WHAT NEEDS TO BE DONE —
Rewrite the data starting at the line containing "Screen dimensions: 1316x898" and ending at the line containing "(x=1219, y=748)", swapping "thumbs down" for "thumbs up" and changing nothing else. Leave the pictures out of your answer.

DATA FOR THIS EXERCISE —
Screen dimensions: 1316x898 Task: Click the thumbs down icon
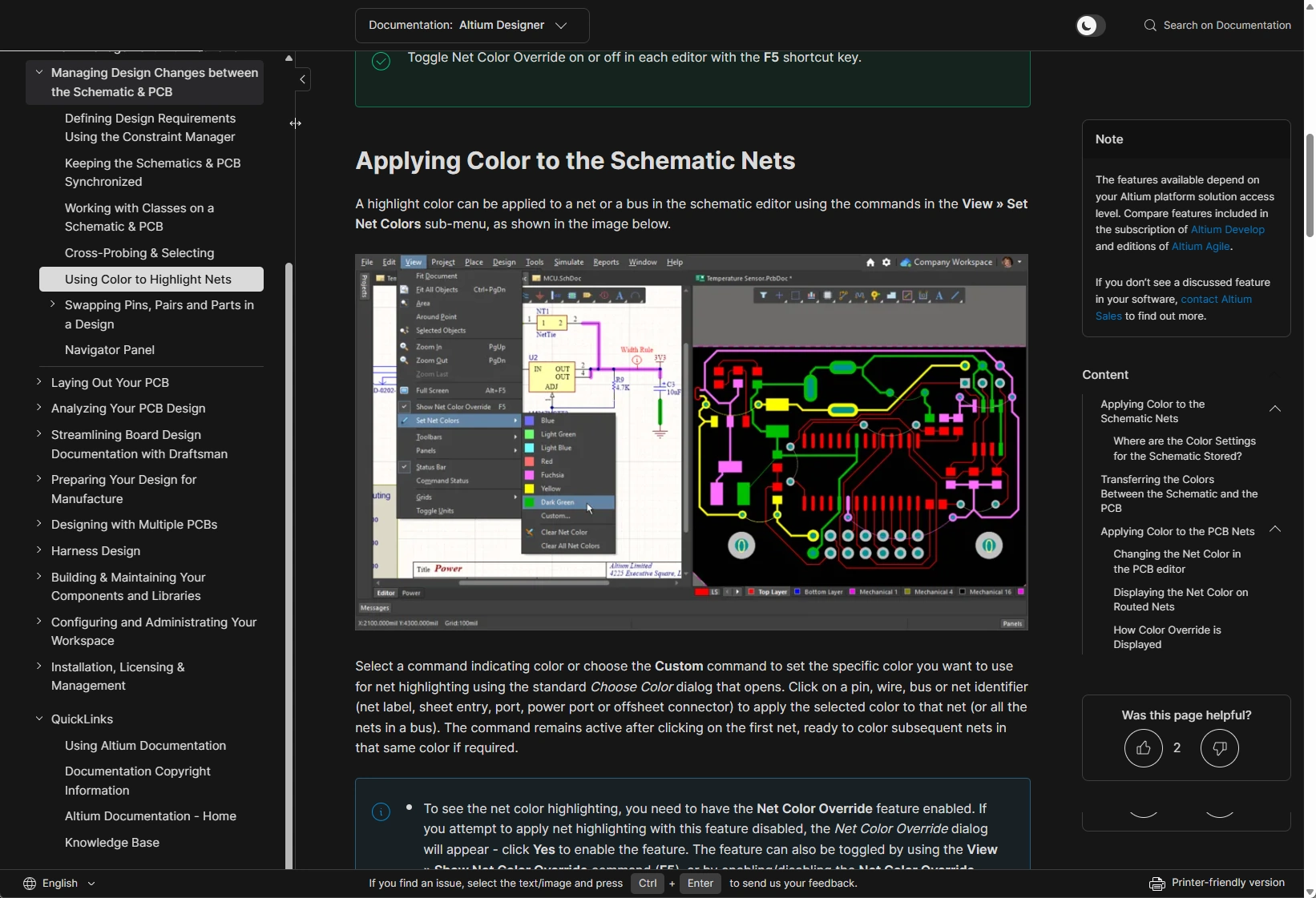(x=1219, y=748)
...
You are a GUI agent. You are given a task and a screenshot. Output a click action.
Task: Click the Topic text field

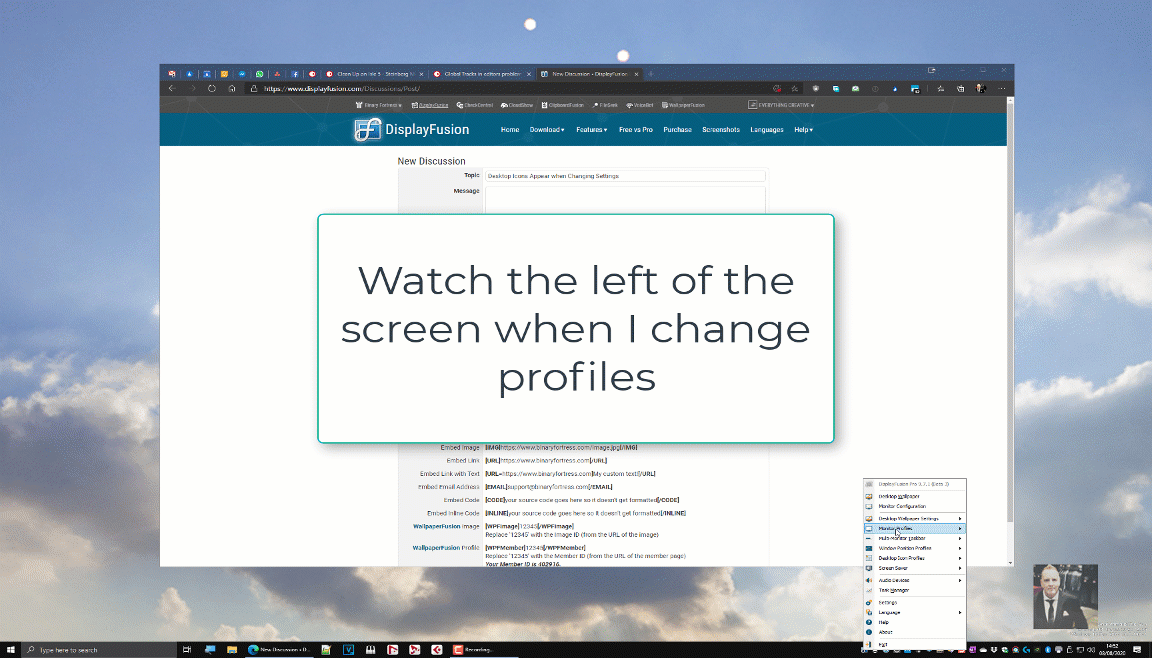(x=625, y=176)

SOLUTION —
Screen dimensions: 1316x898 Task: Click the thumbs up icon
(x=1219, y=748)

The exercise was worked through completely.